Vieles wurde in den letzten Jahren geschafft. Die Wirtschafts- und Währungsunion wurde im Maastricht-Vertrag angelegt und der Euro als Europäische Gemeinschaftswährung eingeführt. Die Binnengrenzen wurden abgeschafft und durch die Unionsbürgerschaft können sich EU-Bürger*innen freizügig innerhalb der EU bewegen.
Vieles bleibt aber auch noch zu tun. Die brutale Sparpolitik nach der Finanzkrise hat Europa schwer gespalten und darf sich jetzt nicht wiederholen. Der Maastricht-Vertrag muss daher auch an die neue Zeit angepasst werden. Wir müssen die Wirtschafts- und Währungsunion weiterentwickeln und vollenden. Klaus Regling hat Recht und spricht nur aus, was makroökonomisch offensichtlich ist und in Europa sowieso alle wissen. Der Stabilitäts- und Wachstumspakt muss reformiert werden und der Euro-Raum braucht eine dauerhafte Fiskalkapazität, um gegen Krisen gewappnet zu sein. Eine Reform der überkomplizierten und nicht mehr zeitgemäßen europäischen Fiskalregeln ist unabdingbar, wenn wir den Wohlstand und den sozial-ökologischen Fortschritt für zukünftige europäische Generationen sichern wollen. Die Schuldentragfähigkeit der EU-Länder nach der Pandemie mit den im Vergleich zu den 1990er Jahren deutlich gesunkenen Zinskosten zeigen eine völlig andere ökonomische Lage, sie muss daher auch politisch neu bewertet werden. Der Stabilitäts- und Wachstumspakt muss investitionsfreundlich überarbeitet werden, damit er einerseits einfacher und verbindlicher wird und damit andererseits alle EU-Länder nach der Pandemie genug Spielraum haben, um zu investieren, gute Arbeitsplätze zu schaffen und die Erderhitzung zu bekämpfen. Europa darf sich nach Corona nicht kaputtsparen.

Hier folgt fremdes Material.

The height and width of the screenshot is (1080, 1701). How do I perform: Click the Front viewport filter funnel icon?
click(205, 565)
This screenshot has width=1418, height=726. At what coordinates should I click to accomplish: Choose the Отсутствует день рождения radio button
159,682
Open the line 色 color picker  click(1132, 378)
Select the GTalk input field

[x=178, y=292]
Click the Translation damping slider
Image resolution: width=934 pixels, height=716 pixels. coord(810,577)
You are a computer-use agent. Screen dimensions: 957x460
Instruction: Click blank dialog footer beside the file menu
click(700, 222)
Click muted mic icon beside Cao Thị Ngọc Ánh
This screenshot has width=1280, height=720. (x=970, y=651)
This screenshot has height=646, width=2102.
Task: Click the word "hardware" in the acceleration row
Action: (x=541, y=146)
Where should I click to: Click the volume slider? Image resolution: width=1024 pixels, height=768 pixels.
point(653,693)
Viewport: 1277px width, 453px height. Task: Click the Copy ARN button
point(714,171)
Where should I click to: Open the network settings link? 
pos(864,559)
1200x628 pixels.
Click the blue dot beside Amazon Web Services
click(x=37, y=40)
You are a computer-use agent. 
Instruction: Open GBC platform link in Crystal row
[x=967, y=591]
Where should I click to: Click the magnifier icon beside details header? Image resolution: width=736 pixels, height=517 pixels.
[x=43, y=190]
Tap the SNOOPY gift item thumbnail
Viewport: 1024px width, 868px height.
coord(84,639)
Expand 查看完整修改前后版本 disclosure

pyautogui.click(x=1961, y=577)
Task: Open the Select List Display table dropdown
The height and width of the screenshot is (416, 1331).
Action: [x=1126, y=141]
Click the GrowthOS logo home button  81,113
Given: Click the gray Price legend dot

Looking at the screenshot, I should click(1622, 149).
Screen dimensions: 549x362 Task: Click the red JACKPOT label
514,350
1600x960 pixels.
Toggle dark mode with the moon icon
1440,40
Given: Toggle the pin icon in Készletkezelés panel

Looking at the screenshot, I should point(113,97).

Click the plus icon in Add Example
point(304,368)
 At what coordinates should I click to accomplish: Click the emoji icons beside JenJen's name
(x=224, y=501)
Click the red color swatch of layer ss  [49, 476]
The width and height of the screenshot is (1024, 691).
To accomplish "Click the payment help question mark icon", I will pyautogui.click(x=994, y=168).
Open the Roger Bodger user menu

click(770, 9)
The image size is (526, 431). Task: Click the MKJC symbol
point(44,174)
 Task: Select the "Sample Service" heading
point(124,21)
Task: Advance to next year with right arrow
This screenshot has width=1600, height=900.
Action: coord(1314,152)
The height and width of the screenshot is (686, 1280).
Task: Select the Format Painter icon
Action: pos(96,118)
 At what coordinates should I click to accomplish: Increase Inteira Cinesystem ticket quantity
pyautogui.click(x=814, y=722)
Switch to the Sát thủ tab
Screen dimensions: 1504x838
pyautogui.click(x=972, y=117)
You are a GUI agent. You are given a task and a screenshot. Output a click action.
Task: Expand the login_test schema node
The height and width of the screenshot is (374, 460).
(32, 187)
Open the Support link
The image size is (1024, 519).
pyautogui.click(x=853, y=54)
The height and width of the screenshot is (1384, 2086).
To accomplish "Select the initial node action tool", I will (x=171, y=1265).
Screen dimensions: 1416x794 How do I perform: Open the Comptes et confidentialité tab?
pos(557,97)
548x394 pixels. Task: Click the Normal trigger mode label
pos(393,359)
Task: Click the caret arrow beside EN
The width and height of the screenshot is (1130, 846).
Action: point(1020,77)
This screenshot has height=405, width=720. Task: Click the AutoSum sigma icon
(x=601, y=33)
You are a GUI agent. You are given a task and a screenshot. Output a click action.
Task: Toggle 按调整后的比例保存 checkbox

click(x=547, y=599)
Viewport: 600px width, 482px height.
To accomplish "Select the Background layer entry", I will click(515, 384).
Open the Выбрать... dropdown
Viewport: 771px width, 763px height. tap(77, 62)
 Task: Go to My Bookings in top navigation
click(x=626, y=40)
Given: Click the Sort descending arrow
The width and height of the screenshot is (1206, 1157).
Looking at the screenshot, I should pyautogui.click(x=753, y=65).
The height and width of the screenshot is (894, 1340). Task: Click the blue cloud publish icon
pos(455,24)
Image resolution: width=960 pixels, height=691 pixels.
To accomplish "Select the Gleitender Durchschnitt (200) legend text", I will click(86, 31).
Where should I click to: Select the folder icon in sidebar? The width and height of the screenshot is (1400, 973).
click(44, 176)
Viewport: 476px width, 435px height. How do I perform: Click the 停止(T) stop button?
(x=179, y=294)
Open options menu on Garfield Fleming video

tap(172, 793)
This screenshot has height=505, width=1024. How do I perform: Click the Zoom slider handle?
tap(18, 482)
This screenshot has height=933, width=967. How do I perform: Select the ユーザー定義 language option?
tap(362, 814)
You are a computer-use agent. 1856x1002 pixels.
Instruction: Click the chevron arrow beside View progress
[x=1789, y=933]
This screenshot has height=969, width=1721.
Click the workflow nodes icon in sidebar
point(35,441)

Die europäischen Nachbarstaaten haben während der Corona-Pandemie solidarisch zusammengestanden und den historischen EU-Wiederaufbaufonds Next Generation EU auf den Weg gebracht. Diese Investitionsoffensive müssen wir jetzt klug nutzen und zusammen mit unseren europäischen Partnern eine europäische digitale Infrastruktur, ein gemeinsames Eisenbahnnetz, den Ausbau von erneuerbarem Strom und Forschung auf Weltspitzenniveau voranbringen. Die EU-Mitgliedsstaaten müssen diese europäischen Investitionsimpulse aber ebenso verstetigen. Gemeinsame europäische Anleihen müssen auch zukünftig zum festen Bestandteil einer starken Wirtschafts- und Währungsunion gehören. Das stärkt zugleich die internationale Rolle und das Gewicht des Euros gegenüber dem US-Dollar und ist daher ebenfalls von geostrategischer Bedeutung.